**Data for this task:**
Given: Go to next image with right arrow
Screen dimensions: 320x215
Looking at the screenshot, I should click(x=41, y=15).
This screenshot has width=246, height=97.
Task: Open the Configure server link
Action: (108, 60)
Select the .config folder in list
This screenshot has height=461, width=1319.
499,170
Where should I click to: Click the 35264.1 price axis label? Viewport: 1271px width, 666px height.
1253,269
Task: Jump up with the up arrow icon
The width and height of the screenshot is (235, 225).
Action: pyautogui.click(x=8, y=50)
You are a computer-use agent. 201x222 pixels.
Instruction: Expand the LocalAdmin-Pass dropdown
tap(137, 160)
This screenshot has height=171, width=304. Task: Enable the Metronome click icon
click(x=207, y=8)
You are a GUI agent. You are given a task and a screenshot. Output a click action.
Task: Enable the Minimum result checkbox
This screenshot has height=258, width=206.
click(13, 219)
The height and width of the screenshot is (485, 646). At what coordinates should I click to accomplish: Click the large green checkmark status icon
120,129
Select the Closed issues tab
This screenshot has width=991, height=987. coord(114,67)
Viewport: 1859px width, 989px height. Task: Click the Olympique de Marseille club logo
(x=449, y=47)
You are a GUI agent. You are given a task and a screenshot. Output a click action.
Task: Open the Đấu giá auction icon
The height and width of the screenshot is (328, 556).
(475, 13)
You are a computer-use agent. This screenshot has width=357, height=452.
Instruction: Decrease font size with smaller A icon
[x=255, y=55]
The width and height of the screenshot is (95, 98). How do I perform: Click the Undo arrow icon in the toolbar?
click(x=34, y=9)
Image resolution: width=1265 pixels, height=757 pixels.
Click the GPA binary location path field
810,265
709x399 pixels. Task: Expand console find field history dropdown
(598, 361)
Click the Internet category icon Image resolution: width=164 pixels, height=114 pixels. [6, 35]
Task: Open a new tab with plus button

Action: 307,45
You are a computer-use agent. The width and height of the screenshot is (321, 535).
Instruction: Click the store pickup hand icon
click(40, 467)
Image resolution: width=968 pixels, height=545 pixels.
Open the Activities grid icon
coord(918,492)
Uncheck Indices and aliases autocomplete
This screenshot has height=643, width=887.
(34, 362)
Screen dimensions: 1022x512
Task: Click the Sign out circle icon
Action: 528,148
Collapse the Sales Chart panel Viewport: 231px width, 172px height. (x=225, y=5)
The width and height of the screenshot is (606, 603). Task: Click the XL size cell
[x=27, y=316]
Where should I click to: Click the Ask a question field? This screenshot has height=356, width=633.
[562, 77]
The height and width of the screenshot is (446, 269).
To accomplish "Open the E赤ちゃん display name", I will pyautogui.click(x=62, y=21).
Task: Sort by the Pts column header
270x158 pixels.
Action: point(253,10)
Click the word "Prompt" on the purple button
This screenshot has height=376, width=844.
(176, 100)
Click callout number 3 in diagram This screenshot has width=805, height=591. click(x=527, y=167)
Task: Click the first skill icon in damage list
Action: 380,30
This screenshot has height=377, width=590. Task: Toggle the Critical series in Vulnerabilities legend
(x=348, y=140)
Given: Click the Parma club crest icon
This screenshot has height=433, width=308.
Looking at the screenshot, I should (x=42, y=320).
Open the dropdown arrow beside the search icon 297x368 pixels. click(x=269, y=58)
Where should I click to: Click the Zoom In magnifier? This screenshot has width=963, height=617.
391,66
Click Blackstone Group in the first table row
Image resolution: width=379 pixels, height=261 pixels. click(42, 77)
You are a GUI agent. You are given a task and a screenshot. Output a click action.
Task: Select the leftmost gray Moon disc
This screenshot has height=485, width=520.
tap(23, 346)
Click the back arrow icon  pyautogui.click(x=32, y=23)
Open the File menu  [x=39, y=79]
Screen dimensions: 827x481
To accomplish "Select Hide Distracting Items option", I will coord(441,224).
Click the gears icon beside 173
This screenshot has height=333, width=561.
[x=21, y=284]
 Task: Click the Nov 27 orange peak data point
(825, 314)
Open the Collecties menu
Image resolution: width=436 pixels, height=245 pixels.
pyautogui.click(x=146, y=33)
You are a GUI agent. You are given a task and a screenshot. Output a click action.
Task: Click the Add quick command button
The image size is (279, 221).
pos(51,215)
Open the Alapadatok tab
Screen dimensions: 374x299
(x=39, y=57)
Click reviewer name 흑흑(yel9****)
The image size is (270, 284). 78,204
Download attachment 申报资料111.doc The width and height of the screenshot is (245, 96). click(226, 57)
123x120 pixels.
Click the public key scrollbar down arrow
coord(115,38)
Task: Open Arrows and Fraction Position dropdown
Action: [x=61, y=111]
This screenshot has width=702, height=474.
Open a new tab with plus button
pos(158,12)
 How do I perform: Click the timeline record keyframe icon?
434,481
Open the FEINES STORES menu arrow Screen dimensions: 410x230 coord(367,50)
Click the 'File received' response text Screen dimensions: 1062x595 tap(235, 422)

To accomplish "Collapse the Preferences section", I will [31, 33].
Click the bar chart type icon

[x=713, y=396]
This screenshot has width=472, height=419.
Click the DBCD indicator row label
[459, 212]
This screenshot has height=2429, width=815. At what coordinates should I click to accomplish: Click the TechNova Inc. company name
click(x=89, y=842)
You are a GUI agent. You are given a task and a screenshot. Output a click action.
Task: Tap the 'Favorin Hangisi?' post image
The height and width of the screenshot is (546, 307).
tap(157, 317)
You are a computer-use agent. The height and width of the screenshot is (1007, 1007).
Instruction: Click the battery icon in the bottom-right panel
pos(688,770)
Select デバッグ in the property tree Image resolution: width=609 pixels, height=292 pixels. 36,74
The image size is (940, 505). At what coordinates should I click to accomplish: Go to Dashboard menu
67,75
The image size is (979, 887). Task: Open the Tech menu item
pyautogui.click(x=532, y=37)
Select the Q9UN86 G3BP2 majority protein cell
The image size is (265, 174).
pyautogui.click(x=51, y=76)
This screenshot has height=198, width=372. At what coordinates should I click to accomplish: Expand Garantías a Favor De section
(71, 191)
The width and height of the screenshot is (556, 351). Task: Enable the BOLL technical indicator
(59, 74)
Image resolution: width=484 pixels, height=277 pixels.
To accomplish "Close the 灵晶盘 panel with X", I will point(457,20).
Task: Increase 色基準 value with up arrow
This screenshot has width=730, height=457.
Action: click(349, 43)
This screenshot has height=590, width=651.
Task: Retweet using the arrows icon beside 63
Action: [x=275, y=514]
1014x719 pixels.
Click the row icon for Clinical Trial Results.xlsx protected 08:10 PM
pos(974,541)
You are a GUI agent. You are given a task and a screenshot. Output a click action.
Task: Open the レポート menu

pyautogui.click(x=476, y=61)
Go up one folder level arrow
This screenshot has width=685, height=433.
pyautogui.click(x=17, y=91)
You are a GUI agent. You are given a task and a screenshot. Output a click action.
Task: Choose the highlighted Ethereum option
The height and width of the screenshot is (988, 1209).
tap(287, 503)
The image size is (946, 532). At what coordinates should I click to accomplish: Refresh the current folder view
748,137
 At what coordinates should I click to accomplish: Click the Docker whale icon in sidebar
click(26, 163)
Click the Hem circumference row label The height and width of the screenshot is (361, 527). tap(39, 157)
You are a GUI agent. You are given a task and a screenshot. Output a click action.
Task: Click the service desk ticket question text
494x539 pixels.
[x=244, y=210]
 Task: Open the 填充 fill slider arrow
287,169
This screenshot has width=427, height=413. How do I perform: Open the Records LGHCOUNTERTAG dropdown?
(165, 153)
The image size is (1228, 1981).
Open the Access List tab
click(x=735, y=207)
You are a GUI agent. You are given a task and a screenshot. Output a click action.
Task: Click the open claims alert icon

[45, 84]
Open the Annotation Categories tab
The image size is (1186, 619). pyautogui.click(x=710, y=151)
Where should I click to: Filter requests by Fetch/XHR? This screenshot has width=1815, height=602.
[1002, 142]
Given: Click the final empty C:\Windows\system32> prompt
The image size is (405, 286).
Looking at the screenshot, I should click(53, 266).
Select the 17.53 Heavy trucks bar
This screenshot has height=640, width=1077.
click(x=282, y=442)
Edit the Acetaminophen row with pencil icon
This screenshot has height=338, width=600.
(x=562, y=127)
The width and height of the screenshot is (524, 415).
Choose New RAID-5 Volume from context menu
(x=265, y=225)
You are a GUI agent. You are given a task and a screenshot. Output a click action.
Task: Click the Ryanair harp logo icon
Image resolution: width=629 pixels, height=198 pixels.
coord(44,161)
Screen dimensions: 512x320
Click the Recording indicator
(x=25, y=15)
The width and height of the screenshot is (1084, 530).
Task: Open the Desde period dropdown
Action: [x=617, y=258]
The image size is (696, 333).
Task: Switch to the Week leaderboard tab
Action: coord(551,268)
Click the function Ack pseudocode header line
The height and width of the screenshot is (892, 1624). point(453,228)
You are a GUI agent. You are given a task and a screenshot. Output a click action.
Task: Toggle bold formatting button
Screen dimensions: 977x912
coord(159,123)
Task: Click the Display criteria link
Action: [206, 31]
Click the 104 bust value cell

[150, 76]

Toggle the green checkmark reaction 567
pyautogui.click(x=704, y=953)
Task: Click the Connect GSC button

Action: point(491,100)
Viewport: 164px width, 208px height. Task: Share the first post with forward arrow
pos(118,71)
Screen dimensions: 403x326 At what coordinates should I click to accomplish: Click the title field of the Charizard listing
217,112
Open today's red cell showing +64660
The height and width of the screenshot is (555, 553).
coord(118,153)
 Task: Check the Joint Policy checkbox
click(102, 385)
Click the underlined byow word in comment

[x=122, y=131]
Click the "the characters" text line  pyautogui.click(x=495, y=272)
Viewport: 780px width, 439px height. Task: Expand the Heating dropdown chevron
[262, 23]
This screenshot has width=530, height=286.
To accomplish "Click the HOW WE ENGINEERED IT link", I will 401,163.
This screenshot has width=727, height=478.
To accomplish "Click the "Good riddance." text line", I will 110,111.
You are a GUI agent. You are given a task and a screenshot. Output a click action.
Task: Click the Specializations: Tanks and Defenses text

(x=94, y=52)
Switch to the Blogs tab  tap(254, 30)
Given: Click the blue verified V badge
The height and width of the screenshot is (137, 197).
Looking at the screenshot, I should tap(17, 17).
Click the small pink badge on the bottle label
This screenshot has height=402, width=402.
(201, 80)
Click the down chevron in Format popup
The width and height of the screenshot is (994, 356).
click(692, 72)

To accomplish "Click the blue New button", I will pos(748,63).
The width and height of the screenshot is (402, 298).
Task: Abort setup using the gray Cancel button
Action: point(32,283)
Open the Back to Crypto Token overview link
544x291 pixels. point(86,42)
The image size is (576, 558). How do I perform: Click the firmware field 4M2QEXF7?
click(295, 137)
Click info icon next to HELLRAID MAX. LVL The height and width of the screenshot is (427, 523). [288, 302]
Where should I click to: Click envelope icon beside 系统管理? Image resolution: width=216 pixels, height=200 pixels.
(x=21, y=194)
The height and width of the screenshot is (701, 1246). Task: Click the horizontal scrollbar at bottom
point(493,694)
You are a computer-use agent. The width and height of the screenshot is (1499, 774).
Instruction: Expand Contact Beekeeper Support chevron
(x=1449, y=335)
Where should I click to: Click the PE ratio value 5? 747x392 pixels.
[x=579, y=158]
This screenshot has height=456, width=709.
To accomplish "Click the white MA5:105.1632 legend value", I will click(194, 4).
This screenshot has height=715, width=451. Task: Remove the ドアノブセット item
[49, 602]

**Directions for this task:** Look over the listing. Pull out every line with the string "computer" in it.

**Response:**
You are a computer-use agent. 201x222 pixels.
You are a computer-use agent. This screenshot has width=357, height=452.
You are a computer-use agent. The width and height of the screenshot is (321, 535).
You are a computer-use agent. The height and width of the screenshot is (1007, 1007).
You are a computer-use agent. The width and height of the screenshot is (1499, 774).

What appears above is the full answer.